The National Football League (NFL) reached a settlement this week compensating former players with head injuries, ALS, Parkinson's and other diseases. The class-action lawsuit that alleged the NFL failed to properly investigate and respond to the risk of concussion-causing hits is expected to pay up to $1 billion to more than 20,000 retired players. But there is a catch--at least one-fifth of the cut could go to their health insurers and not the players.
Federal laws and court rulings have held that insurers are able to recover the costs of medical treatment for injuries. Insurance companies like Medicare, Medicaid, and private insurers would be reimbursed by these medical liens and the settlement award that many ex-players already claim to be inadequate would be further reduced. The insurance companies could end up taking between 15% and 18% of the settlement award.
George Washington University law professor Alan B. Morrison filed an amicus brief. He expressed concern about the payments going to health insurers. Further, it could take over a year to discover which insurers are owed how much money.

☆ ☆ ☆ ☆ ☆ ☆ ☆

What you need to do:
(a) Retype the passage on the NFL concussion settlement word for word, starting with "The National Football" and going on through "not the players.".
(b) Extend the passage on the NFL concussion settlement, picking up right after its final sentence.

Data extract:
☆ ☆ ☆ ☆ ☆ ☆ ☆

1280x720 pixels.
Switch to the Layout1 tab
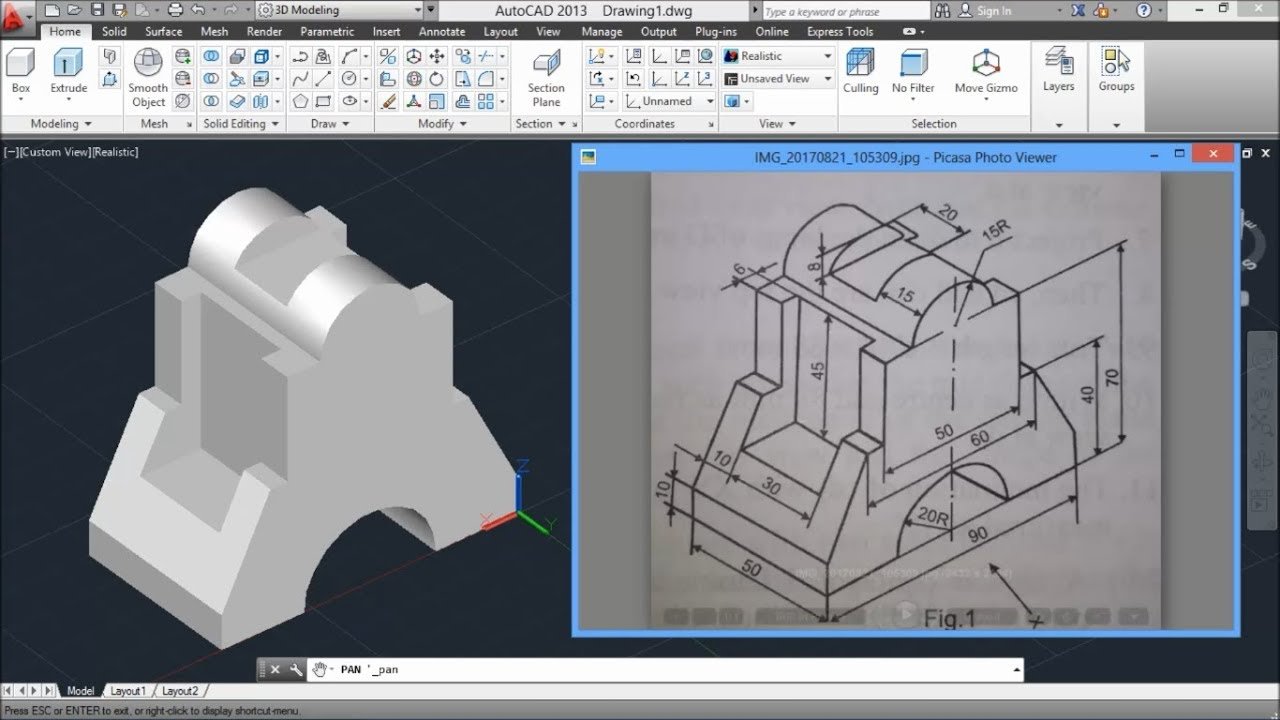128,691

☆ ☆ ☆ ☆ ☆ ☆ ☆

Task-by-task answers:
(a)
The National Football League (NFL) reached a settlement this week compensating former players with head injuries, ALS, Parkinson's and other diseases. The class-action lawsuit that alleged the NFL failed to properly investigate and respond to the risk of concussion-causing hits is expected to pay up to $1 billion to more than 20,000 retired players. But there is a catch--at least one-fifth of the cut could go to their health insurers and not the players.

(b)
Among the biggest beneficiaries will be Medicare, the government insurance program for the elderly and disabled. Over the last ten years, federal laws have increased Medicare's ability to recover treatment costs by mandating that it be notified of any legal settlements paid to beneficiaries. In 2014, Medicare netted $2.5 billion from taking a cut of payments made to its beneficiaries by third parties.
In 2013, the Unite States Supreme Court ruled that some private insurers also have the right to recover payments made to treat injuries caused by a third party under a theory of subrogation.
The federal judge in this case, Anita Brody, appointed Garretson Resolution Group, Inc. to negotiate discounts of the health-care liens. The company will help streamline the process and expedite the payments made to players. The judge stated that paying insurers before the ex-NFL players was "reasonable" given the significant penalites for failing to do so.